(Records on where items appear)
------------------------------------------------------------

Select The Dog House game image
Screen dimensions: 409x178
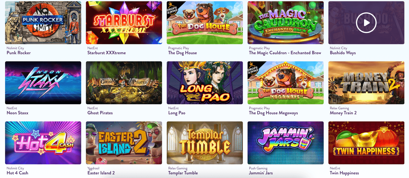click(205, 23)

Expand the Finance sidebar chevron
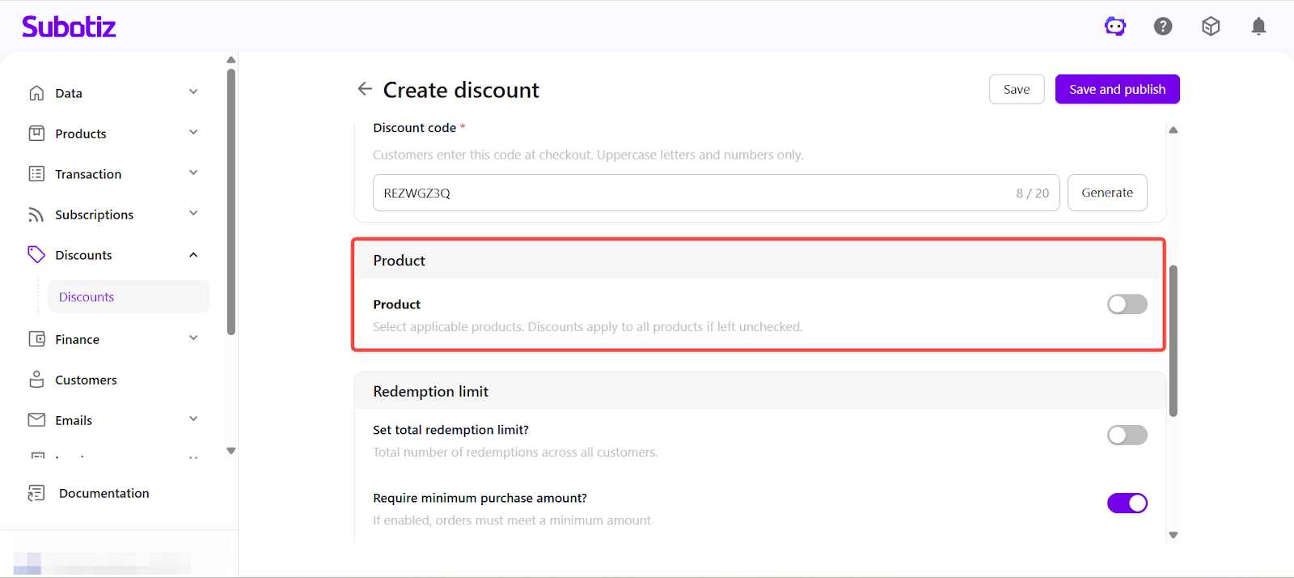(193, 338)
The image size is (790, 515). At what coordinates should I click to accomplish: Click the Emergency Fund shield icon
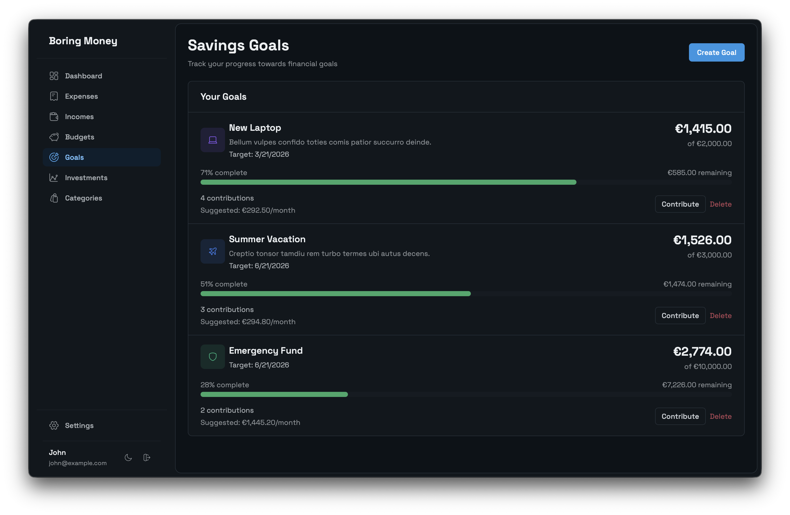pos(212,357)
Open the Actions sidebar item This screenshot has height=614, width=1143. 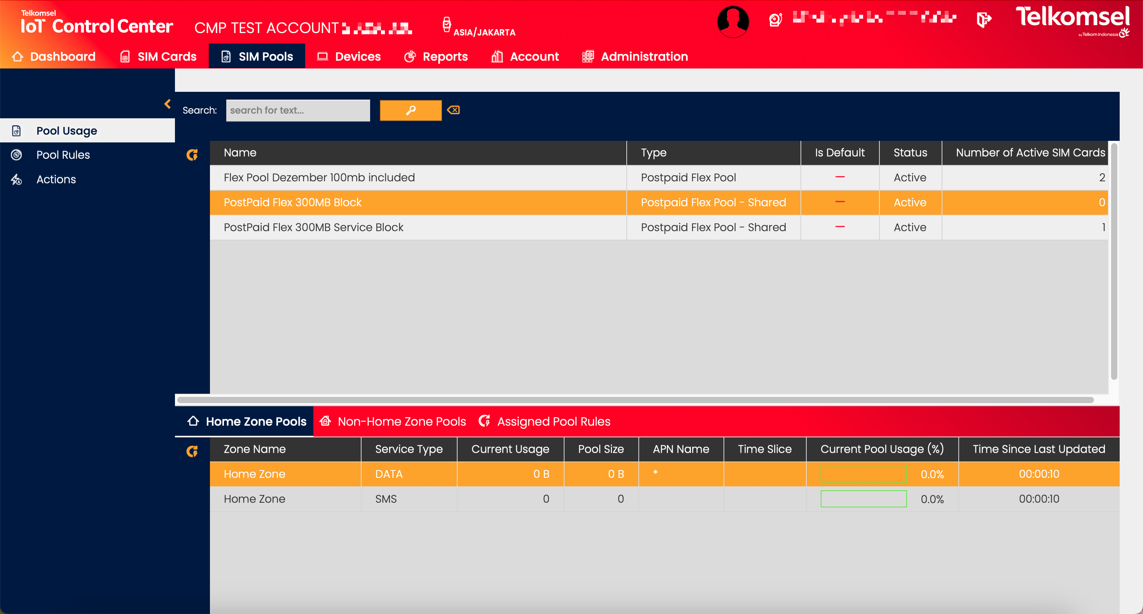[x=56, y=179]
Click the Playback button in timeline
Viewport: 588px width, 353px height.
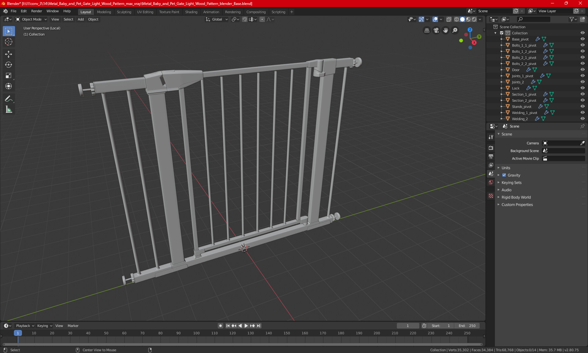click(x=23, y=326)
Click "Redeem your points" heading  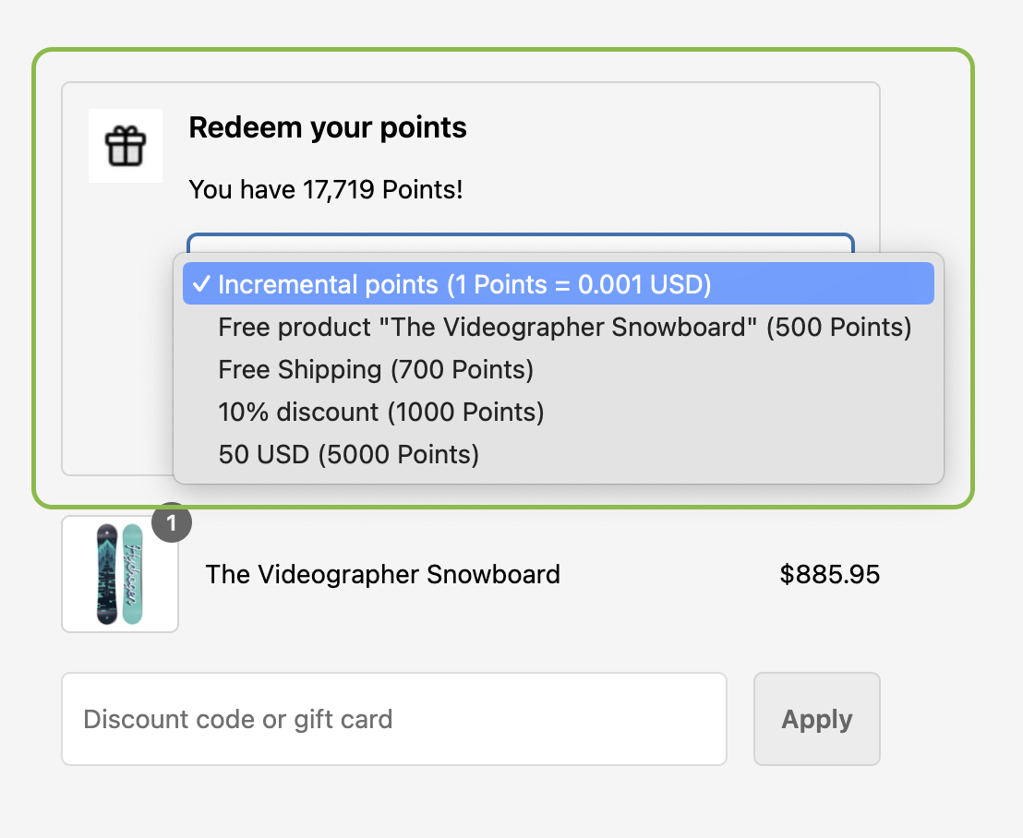point(328,127)
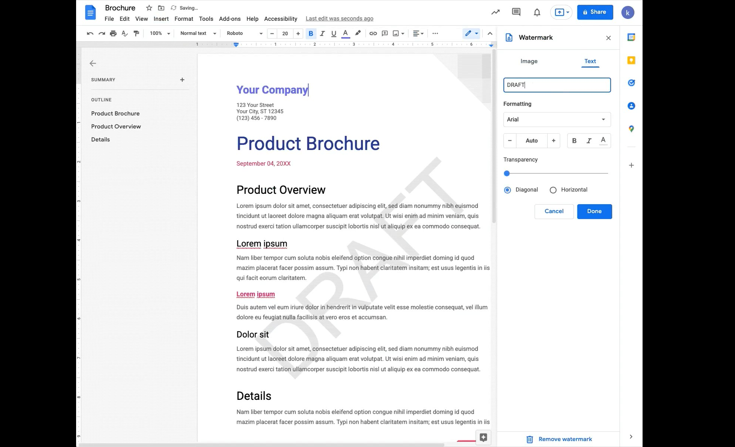Select the Horizontal orientation radio button
The height and width of the screenshot is (447, 735).
[x=553, y=190]
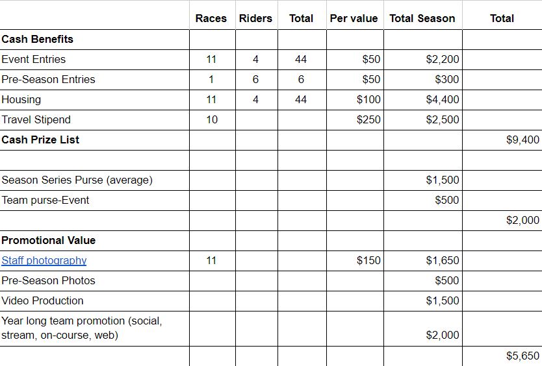Click the Races column header
This screenshot has height=366, width=542.
pos(213,18)
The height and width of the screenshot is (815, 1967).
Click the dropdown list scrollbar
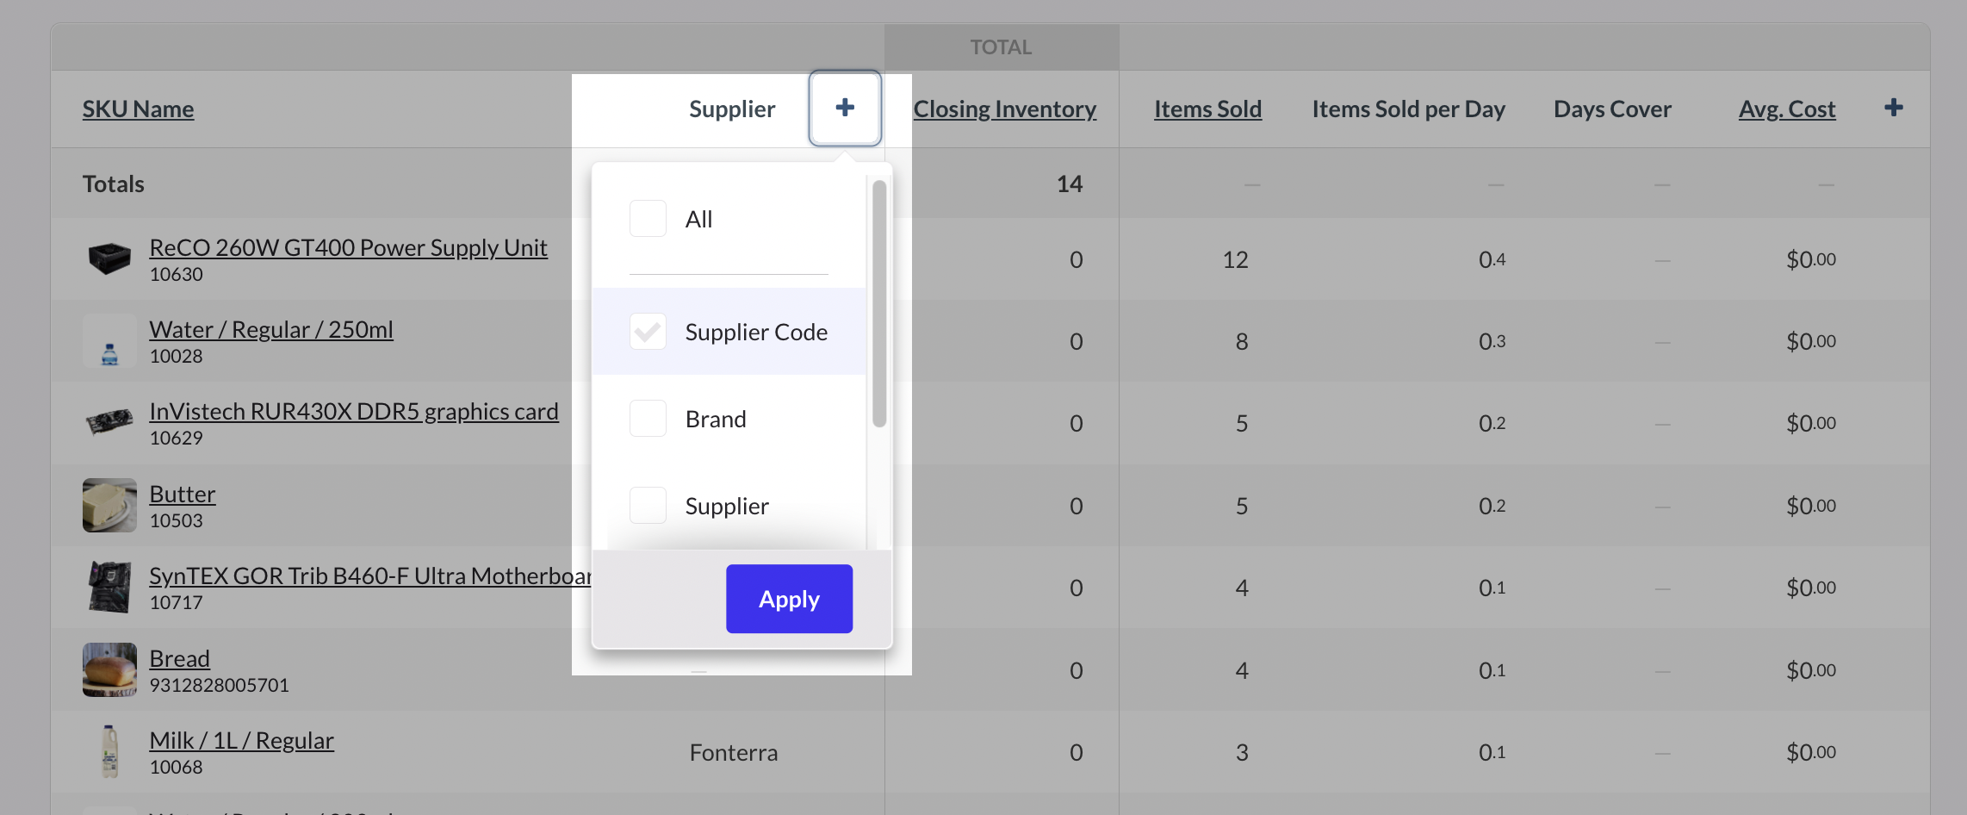[878, 303]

------------------------------------------------------------

> _GIVEN TASK_
Rewrite everything from the line containing "The height and width of the screenshot is (815, 1967)." down to the end of the records, putting "drop-down menu" in place of "dropdown list" and leaving the rest unchanged. Omit the pictures from your answer.

> _RESULT BELOW_
The height and width of the screenshot is (815, 1967).
Click the drop-down menu scrollbar
[878, 303]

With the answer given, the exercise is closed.